*Testo estratto*.
□ □ □ □
Non avevamo una casa nostra. Affittavamo una stanza a Milano, risparmiavamo per comprarci un appartamento, ma quando sono rimasta incinta tutti i piani sono saltati. I soldi bastavano a malapena, e il parto era ormai alle porte. A malincuore, abbiamo chiesto di stare per un po’ da Roberto. Ma già dopo un paio di giorni ho rimpianto quella decisione, come se avessi sentito in che inferno si sarebbe trasformata la mia vita.

Non avevo mai visto così tante faccende domestiche in vita mia. Pulizie, cucina, stirare – tutto è ricaduto su di me come se fossi una serva senza volontà invece che una donna incinta. All’ottavo mese mi muovevo a fatica, la pancia pesante, la schiena che mi doleva, ma non mi era permesso riposare. Continuavo ad andare al lavoro per mettere da parte qualcosa prima del congedo di maternità, e a casa mi aspettavano compiti senza fine.
□ □ □ □
*Compito*.
Trascrivi per intero il testo estratto qui sopra, parola per parola e senza alcuna modifica.
□ □ □ □
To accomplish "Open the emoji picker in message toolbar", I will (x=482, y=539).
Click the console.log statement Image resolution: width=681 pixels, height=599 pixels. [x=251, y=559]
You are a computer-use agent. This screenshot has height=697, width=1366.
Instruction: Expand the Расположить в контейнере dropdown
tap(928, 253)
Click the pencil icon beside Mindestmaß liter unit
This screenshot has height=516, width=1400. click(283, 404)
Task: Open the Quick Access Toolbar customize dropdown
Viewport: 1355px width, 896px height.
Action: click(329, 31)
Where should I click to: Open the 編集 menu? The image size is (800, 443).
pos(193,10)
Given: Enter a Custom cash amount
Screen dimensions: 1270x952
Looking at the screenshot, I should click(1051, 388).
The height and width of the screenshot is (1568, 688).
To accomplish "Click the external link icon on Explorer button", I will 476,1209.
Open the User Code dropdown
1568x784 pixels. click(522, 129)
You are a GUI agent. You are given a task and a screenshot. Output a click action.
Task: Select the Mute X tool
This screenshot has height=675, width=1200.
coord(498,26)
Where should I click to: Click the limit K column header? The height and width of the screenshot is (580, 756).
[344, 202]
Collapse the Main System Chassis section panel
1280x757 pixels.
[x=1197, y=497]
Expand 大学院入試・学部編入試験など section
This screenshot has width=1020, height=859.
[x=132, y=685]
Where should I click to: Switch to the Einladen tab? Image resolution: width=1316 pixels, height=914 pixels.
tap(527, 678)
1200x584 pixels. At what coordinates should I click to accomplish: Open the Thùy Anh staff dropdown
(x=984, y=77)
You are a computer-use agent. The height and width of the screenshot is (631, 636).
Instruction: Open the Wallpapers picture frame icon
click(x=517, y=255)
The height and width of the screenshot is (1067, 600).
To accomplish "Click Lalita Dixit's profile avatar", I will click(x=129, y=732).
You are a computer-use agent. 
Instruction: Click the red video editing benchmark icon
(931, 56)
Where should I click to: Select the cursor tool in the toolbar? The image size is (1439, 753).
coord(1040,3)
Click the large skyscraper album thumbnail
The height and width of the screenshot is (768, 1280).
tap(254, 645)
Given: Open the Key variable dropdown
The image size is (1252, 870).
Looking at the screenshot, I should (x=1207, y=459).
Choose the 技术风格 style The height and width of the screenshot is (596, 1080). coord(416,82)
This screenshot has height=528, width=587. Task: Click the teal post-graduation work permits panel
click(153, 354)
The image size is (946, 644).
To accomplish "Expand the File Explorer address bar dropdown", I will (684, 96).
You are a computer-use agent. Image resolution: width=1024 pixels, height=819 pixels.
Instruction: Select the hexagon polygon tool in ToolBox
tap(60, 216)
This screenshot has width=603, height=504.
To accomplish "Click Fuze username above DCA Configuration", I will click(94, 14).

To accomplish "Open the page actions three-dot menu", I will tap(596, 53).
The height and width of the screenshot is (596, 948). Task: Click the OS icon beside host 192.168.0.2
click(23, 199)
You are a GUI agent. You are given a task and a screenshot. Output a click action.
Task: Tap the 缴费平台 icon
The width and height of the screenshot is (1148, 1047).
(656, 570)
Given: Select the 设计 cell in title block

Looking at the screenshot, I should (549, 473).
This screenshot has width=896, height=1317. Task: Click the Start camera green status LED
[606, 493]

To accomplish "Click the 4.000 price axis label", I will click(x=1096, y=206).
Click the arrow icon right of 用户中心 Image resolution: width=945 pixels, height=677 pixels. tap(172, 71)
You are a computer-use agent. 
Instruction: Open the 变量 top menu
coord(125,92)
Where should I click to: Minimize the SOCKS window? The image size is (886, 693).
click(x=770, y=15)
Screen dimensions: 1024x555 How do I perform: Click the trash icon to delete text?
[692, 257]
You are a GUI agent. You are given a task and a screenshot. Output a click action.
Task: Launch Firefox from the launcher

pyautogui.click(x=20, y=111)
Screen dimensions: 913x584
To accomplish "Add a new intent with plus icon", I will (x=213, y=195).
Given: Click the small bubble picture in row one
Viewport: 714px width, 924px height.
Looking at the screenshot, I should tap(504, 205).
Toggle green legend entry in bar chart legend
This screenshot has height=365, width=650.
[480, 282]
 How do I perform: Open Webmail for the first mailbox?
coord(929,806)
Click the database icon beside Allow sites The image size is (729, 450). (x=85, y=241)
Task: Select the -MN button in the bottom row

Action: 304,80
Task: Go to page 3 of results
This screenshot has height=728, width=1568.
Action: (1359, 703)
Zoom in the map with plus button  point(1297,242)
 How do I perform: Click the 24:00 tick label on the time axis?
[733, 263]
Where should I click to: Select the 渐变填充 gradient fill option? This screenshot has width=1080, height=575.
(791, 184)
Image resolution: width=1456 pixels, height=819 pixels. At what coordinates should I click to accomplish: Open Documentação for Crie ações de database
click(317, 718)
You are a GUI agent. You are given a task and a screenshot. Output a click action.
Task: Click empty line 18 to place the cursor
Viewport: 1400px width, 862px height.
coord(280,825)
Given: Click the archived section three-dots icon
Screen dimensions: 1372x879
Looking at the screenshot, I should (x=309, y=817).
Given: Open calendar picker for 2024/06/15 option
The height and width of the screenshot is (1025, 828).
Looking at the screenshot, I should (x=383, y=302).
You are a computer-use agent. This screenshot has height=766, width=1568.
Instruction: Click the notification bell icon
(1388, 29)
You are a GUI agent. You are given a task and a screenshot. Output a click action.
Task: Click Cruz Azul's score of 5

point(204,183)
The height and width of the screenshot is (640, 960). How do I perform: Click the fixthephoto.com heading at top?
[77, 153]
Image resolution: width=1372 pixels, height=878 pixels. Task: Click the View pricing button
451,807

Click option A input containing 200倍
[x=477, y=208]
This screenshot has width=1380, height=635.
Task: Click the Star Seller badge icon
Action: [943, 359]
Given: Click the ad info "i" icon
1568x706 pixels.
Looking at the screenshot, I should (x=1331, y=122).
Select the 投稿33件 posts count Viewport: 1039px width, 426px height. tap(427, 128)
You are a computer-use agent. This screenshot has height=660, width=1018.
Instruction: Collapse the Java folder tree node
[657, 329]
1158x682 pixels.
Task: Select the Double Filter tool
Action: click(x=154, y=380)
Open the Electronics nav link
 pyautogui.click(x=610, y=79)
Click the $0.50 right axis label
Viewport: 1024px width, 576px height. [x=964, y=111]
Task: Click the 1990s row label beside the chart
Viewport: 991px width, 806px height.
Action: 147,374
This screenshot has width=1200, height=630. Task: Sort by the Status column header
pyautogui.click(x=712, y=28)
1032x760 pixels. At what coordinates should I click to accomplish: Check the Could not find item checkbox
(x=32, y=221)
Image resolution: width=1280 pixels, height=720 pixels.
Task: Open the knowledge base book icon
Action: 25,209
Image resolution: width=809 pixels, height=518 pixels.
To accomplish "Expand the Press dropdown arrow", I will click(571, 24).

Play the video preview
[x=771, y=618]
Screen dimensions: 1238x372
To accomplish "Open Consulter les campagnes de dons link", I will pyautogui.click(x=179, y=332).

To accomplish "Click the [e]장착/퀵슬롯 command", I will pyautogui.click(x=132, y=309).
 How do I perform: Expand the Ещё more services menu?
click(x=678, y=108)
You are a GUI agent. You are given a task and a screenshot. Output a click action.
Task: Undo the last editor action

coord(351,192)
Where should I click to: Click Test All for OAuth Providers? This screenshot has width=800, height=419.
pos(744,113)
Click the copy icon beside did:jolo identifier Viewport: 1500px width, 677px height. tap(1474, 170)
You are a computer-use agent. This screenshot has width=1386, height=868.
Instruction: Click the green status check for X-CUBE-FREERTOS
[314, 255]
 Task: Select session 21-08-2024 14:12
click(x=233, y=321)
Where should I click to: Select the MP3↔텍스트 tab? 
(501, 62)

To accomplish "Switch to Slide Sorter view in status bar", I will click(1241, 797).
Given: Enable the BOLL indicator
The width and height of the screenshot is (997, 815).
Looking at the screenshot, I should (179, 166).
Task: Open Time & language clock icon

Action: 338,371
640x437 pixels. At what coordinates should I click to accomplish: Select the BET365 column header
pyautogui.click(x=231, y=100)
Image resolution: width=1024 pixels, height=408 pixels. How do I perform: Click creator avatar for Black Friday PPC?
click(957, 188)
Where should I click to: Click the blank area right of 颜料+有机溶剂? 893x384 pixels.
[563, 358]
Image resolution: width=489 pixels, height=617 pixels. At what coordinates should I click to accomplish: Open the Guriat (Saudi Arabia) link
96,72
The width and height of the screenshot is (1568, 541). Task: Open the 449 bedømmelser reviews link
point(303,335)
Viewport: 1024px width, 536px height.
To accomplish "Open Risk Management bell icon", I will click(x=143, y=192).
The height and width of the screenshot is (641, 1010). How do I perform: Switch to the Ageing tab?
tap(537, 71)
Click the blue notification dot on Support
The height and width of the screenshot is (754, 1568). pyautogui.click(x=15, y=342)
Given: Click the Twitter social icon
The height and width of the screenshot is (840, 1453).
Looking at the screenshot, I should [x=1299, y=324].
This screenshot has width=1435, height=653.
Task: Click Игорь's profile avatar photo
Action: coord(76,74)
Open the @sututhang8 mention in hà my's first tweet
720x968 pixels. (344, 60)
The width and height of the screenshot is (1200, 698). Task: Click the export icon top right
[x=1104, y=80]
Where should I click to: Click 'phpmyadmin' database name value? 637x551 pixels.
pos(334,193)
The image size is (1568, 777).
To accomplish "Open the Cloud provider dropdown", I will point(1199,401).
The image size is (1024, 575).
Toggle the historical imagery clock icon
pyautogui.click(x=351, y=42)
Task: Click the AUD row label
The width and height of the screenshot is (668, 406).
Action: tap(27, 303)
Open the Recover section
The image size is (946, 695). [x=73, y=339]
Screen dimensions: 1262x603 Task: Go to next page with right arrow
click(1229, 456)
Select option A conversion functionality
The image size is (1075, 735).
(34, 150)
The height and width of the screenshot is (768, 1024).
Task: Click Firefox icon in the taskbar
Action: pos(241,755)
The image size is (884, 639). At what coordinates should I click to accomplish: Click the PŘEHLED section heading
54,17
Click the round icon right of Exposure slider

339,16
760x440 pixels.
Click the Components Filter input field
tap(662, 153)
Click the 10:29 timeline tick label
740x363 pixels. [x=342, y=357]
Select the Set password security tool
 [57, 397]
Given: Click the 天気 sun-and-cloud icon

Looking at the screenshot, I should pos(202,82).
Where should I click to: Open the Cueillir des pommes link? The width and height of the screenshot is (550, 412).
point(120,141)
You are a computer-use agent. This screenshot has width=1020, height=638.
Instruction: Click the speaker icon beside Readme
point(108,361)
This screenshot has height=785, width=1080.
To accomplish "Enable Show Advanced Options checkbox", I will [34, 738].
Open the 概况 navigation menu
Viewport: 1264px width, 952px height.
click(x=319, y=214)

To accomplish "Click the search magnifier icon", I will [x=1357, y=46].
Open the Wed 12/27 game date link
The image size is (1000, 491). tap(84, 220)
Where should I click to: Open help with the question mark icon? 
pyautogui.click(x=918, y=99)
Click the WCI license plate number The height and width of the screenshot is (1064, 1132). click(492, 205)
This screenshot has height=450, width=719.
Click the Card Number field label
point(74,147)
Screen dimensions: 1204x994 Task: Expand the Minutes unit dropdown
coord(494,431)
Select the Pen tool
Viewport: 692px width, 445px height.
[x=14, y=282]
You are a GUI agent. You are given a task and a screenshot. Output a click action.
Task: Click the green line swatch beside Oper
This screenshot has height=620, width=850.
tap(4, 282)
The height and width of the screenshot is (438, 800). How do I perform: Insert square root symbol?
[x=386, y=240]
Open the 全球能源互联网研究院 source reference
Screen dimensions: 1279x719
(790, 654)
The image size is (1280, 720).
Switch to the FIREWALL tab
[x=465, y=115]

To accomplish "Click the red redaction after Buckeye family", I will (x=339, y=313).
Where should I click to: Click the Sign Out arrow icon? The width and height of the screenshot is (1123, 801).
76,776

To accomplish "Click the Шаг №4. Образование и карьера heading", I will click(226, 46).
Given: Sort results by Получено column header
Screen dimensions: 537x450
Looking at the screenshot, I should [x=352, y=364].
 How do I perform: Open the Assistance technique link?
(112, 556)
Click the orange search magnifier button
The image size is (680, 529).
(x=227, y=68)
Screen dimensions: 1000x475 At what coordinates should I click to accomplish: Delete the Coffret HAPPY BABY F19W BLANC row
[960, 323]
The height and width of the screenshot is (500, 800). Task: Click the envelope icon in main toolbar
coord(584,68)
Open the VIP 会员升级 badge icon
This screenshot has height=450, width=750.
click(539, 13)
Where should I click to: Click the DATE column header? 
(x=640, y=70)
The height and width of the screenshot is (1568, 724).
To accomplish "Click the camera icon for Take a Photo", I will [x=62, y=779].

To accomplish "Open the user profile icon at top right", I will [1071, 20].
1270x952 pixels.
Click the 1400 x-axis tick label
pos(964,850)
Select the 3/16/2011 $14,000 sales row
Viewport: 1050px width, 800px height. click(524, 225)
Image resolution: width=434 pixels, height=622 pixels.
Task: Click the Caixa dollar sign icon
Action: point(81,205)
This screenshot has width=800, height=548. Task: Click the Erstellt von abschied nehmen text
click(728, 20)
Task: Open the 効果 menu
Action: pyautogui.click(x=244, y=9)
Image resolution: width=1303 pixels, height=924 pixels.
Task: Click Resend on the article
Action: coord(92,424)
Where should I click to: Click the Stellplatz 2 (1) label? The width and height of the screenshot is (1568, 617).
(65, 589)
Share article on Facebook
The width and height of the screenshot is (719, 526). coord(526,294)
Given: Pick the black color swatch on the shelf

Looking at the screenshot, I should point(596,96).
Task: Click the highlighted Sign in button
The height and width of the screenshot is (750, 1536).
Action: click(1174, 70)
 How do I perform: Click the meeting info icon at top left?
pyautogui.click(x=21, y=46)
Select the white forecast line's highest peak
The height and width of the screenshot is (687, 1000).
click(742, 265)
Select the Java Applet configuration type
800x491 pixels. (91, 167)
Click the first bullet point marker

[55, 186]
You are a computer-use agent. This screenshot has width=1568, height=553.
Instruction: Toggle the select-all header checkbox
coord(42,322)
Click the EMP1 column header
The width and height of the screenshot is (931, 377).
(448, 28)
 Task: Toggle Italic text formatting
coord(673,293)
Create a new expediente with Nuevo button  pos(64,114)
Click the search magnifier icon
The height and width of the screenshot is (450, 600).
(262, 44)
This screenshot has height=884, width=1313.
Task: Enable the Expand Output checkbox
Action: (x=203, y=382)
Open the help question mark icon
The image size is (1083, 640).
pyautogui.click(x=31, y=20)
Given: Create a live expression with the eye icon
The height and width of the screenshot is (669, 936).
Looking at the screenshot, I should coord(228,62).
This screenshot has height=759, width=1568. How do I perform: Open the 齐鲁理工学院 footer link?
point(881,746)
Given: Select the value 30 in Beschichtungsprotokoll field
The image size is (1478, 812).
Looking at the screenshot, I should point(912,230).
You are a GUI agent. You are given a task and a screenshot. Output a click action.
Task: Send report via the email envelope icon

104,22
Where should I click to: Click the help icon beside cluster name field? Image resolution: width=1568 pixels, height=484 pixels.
□ □ □ □
*Risposta*.
Non avevamo una casa nostra. Affittavamo una stanza a Milano, risparmiavamo per comprarci un appartamento, ma quando sono rimasta incinta tutti i piani sono saltati. I soldi bastavano a malapena, e il parto era ormai alle porte. A malincuore, abbiamo chiesto di stare per un po’ da Roberto. Ma già dopo un paio di giorni ho rimpianto quella decisione, come se avessi sentito in che inferno si sarebbe trasformata la mia vita.

Non avevo mai visto così tante faccende domestiche in vita mia. Pulizie, cucina, stirare – tutto è ricaduto su di me come se fossi una serva senza volontà invece che una donna incinta. All’ottavo mese mi muovevo a fatica, la pancia pesante, la schiena che mi doleva, ma non mi era permesso riposare. Continuavo ad andare al lavoro per mettere da parte qualcosa prima del congedo di maternità, e a casa mi aspettavano compiti senza fine.